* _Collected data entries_
[Start of Attachment]

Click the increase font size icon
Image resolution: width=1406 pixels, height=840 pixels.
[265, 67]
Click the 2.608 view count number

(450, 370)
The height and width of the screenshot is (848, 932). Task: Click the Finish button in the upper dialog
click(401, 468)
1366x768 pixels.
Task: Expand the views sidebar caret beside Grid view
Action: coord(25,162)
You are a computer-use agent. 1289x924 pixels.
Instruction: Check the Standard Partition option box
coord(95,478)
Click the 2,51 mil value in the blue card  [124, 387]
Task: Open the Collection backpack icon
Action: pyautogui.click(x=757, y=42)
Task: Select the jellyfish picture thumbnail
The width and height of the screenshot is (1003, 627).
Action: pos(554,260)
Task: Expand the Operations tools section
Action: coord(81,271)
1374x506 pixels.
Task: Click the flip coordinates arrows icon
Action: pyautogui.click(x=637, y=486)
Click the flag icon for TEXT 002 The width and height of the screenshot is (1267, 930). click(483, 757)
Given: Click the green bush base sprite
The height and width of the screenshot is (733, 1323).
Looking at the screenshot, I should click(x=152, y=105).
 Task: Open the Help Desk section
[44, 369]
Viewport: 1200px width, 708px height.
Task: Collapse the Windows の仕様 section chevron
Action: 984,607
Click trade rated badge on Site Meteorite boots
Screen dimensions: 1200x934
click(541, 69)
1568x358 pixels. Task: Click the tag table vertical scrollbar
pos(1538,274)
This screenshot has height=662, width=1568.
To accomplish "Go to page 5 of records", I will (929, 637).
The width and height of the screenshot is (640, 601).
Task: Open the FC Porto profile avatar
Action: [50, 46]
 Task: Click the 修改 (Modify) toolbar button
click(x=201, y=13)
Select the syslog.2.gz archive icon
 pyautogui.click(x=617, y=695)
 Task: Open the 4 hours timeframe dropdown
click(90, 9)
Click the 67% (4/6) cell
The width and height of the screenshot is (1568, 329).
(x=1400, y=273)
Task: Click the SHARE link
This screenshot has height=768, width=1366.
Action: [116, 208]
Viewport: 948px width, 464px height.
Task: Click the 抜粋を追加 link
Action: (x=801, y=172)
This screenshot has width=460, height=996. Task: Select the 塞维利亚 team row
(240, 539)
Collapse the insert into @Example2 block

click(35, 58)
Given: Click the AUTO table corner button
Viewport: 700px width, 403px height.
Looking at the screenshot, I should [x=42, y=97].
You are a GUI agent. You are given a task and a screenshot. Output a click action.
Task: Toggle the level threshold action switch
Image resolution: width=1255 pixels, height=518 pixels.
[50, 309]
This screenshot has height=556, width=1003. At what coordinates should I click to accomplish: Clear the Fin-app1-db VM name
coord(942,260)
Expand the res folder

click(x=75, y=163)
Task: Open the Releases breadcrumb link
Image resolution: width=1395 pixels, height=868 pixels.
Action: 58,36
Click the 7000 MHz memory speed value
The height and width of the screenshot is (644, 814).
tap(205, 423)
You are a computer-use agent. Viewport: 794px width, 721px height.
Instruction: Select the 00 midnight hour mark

[End of Attachment]

* _Prompt_
Repeat word for word each line from the one with "Task: Open the Help Desk section" to the end of the records above, inclusive.

* _Task result_
 Task: Open the Help Desk section
[44, 369]
Viewport: 1200px width, 708px height.
Task: Collapse the Windows の仕様 section chevron
Action: 984,607
Click trade rated badge on Site Meteorite boots
Screen dimensions: 1200x934
click(541, 69)
1568x358 pixels. Task: Click the tag table vertical scrollbar
pos(1538,274)
This screenshot has height=662, width=1568.
To accomplish "Go to page 5 of records", I will (929, 637).
The width and height of the screenshot is (640, 601).
Task: Open the FC Porto profile avatar
Action: [50, 46]
 Task: Click the 修改 (Modify) toolbar button
click(x=201, y=13)
Select the syslog.2.gz archive icon
 pyautogui.click(x=617, y=695)
 Task: Open the 4 hours timeframe dropdown
click(90, 9)
Click the 67% (4/6) cell
The width and height of the screenshot is (1568, 329).
(x=1400, y=273)
Task: Click the SHARE link
This screenshot has height=768, width=1366.
Action: [116, 208]
Viewport: 948px width, 464px height.
Task: Click the 抜粋を追加 link
Action: (x=801, y=172)
This screenshot has width=460, height=996. Task: Select the 塞维利亚 team row
(240, 539)
Collapse the insert into @Example2 block

click(35, 58)
Given: Click the AUTO table corner button
Viewport: 700px width, 403px height.
Looking at the screenshot, I should [x=42, y=97].
You are a GUI agent. You are given a task and a screenshot. Output a click action.
Task: Toggle the level threshold action switch
Image resolution: width=1255 pixels, height=518 pixels.
[50, 309]
This screenshot has height=556, width=1003. At what coordinates should I click to accomplish: Clear the Fin-app1-db VM name
coord(942,260)
Expand the res folder

click(x=75, y=163)
Task: Open the Releases breadcrumb link
Image resolution: width=1395 pixels, height=868 pixels.
Action: 58,36
Click the 7000 MHz memory speed value
The height and width of the screenshot is (644, 814).
tap(205, 423)
You are a computer-use agent. Viewport: 794px width, 721px height.
Instruction: Select the 00 midnight hour mark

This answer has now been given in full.